Washington did not lose any friends or family members when a white supremacist walked into that Tops and killed 10 people last Saturday. But she felt like she did.
"It's been a lot of sadness. It's been just like an eerie feeling all over," Washington said Wednesday from the corner of Jefferson and Utica Street, one block north of the market. "… I was sad as if I lost someone, and I didn't."
Washington stopped and surveyed the scene around her, where players and staff from the Buffalo Bandits, Bills, and Sabres were serving free meals and chatting with members of the community.
"But I like this type of feeling," she said. "I like this."
The local teams mobilized Wednesday to begin doing their part in response to the tragic hate crime, an effort that began when the Bills - who are in town for next week's OTAs - made the decision as a team to visit and volunteer on the East Side.
Sabres forward Kyle Okposo, goaltender Malcolm Subban, and general manager Kevyn Adams joined along with nine Buffalo-based members of the Bandits: Josh Byrne, Chase Fraser, Tehoka Nanticoke, Chris Cloutier, Brad McCulley, Ian MacKay, Dalton Sulver, Nathaniel Kozevnikov, Frank Brown, and Dhane Smith.
"I canceled everything possible to be here today," Smith said. "All my teammates had my back, and everybody came. It's a great showing."
The teams partnered with World Central Kitchen, a Washington D.C. based non-profit that serves meals to people in need. The organization plans to serve 1,500 meals per day to help fill the void created by the indefinite closure of the Tops on Jefferson.
That void not only includes a lack of accessible alternatives for fresh, affordable food on the East Side, but a loss of community. Jack Thompson and his niece, Tosha, described the Tops on Jefferson as a place where they might run into a friend or neighbor. Both said they have experienced racism while shopping at grocery stores outside of their own community.
"Outside of our community you may get questioned or doubted," Tosha said. "But within your community, everybody kind of knows everybody and you're OK."
Similar experiences with racism inspired Smith to address his Bandits teammates prior to their playoff game against the Toronto Rock last Sunday, barely 24 hours after the attack. Smith, reserved by nature, opened up about the challenges he faced growing up in a predominantly white sport.
On Tuesday, Smith announced he will donate $50 to victims' families for every Bandits goal scored during their next playoff game, against the Rock in Hamilton, Ontario this Saturday. He is also auctioning off a game-used stick and game-worn gloves to benefit those same families.
"[The attack] really hit home for me, it being in Buffalo," Smith, who is from Kitchener, Ontario, said. "This is my second home now. I'm building a home in Buffalo.

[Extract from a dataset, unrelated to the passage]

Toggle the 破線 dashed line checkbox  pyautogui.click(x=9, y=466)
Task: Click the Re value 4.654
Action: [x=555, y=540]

"… And also, being a Black athlete, especially in a primarily white sport, it's tough. My teammates feel bad for me. Yes, it's tough on myself, but I feel bad for the next generation, for those kids that are growing up and not understanding why they're getting treated differently. When I do have kids, I don't want them to go through what I'm going through."
Pastor James Giles, who has served as a community leader on Buffalo's East Side since founding his Back to Basics Outreach Ministries in the mid-nineties, described the breadth of challenges the community will face in the wake of the shooting - food scarcity, yes, but also addressing the mental trauma afflicted on children and adults alike.
"Most people when you live in a place, in a community, you feel safe in that space," Tosha Thompson said. "… After Saturday, this is not the most comfortable place for me. I'm uncomfortable in my own skin in my own community. And that's hard to wrap your head around."
Solving the problem, Giles said, is no overnight issue. The Bandits, Bills, and Sabres have each shared a list of resources for individuals who are interested in donating or volunteering their time.
"I've been telling people, that this is not a drop-off, the drive-by mission here," Giles said. "The type of trauma that has been created around this incident is going to be long-lasting and long-term. So, we look for sustainability."
So, while Wednesday was not a solution, it was for some - if only for a short time - a reprieve.
"It's important for us to come out and show our support and reflect on what's happened in our community and be together with people," Okposo, who began living in Buffalo full-time in 2018, said.
"For me personally, I just wanted to talk to people and just have conversations with them and ask them how they're doing and let them try and vent, let them say whatever they wanted. Just try and show compassion. Because I do care. I care about what happened here. It's obviously devastating.
"There are no right words to describe what happened. Just being here to support the community and showing the Bills guys, the Bandits, the Sabres, everybody - when you look in somebody's eyes and you see what it does to their spirit, how much it lifts them just feeling that little bit of normalcy in a time of chaos is worth every second."